The Scale Problem
Scraping 100 pages is a script. Scraping 10 million pages is an engineering challenge. As you scale web scraping, every part of your system gets stressed — network I/O, CPU, memory, storage, and proxy costs.
I've built scrapers that process millions of pages. Here's what actually matters at scale.
The Scaling Tiers
| Scale | Pages | Architecture | Typical Infra |
|---|---|---|---|
| Small | 1-10K | Single script | Laptop |
| Medium | 10K-100K | Async + queue | Single server |
| Large | 100K-1M | Distributed workers | Multiple servers |
| Massive | 1M-10M+ | Full pipeline | Cloud + managed services |
Tier 1: Getting to 10K Pages
The first optimization: go async. A synchronous scraper hitting one page at a time wastes 95% of its time waiting for network responses.
Synchronous (Slow)
# Implementation is proprietary (that IS the moat).

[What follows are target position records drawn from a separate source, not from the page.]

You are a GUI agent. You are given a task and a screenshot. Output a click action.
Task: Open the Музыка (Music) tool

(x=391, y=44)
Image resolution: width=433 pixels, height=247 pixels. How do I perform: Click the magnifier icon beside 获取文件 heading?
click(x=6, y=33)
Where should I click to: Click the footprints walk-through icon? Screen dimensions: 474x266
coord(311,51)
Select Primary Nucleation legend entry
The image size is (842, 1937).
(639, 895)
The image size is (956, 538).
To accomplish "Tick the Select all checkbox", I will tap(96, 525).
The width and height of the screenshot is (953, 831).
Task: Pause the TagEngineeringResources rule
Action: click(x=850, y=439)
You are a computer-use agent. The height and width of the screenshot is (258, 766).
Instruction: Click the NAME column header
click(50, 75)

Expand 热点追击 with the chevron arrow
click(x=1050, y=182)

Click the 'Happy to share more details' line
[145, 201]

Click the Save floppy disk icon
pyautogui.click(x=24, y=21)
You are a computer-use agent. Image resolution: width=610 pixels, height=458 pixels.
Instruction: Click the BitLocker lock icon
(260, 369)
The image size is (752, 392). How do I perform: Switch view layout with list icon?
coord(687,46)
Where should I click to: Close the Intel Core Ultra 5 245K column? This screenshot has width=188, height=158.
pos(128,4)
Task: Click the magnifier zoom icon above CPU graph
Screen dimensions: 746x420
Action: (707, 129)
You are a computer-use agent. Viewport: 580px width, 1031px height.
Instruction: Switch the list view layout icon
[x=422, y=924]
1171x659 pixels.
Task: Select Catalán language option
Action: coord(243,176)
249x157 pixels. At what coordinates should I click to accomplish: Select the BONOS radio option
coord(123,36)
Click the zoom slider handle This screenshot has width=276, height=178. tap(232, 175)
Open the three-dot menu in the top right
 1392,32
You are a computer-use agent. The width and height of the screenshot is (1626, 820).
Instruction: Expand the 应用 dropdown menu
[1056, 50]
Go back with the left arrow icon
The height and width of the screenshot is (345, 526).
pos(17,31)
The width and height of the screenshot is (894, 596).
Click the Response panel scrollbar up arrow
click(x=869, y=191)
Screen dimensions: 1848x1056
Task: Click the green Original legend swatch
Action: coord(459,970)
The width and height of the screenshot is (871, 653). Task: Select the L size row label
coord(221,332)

# Skip the build — use our ready-made Apify actor:
# see the CTA below for the link (fpr=yw6md3).
Async (Fast)
import asyncio
import aiohttp
async def scrape_async(urls, concurrency=20):
semaphore = asyncio.Semaphore(concurrency)
results = []
async def fetch(session, url):
async with semaphore:
try:
async with session.get(url, timeout=aiohttp.ClientTimeout(total=30)) as response:
html = await response.text()
return parse(html)
except Exception as e:
return {'url': url, 'error': str(e)}
async with aiohttp.ClientSession() as session:
tasks = [fetch(session, url) for url in urls]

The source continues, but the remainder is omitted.